My conclusion is that we need to look at 'Supply and Confidence' much more carefully as both Chris Rennard and David Howarth have suggested. No Ministerial cars, no Rose garden and no tuition fees, but with a clearer focus on the long term interests of the party-and needless to say I think the Country benifits from the survival of a Liberal Party.

David Steel has made much the same point in his radio interview with Peter Hennessy

Lord Steel was also critical of the way his party handled coalition negotiations after the 2010 general election, suggesting the option of doing a deal with Labour should have been explored a bit more before a deal was struck with the Conservatives. "It was done with unseemly haste," he said of the discussions, which took place over five days.

Steel goes on to discuss the second point that I think we have not debated properly-namely to whom do we speak.
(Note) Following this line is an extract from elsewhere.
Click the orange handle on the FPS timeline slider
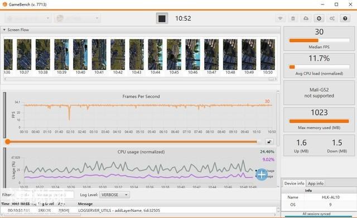Screen dimensions: 357x218 coord(8,141)
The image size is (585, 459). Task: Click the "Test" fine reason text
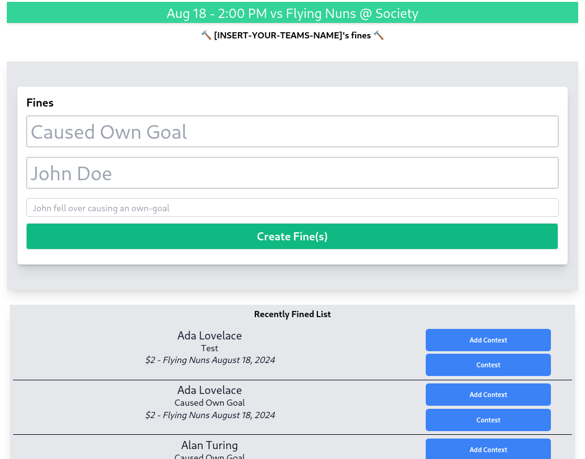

Clegg rather bounced us into the imprecise formula of the 'biggest party' first. It raises the issue what if the party with the larger number of MP's has a smaller popular vote than the lead opposition party?

Steel says:

"But it was also done the wrong way round by talking to David Cameron first and, in fact, the incumbent prime minister should have been talked to first. "I think if that had happened, Gordon Brown would have done his statesmanlike thing and come out and said he was resigning as leader of the Labour Party much earlier and the party would have had much more clout with the Conservative Party because they would have been seen to be talking to their more natural allies first."

Now I do understand that Steel is being overtly political here and I agree with him. We should be in politics to achieve political ends. The largest party is a foolish formual. If in the Netherlands the PVV landed up as the largest party (and in 2010 they were not that far away) would we expect D66 to sit down with them? In Brirain 2015 with UKIP forcing the already extreme Tory party further towards a right wing anti immigrant, anti EU, neoliberal poistion surley they would be beyond the pale?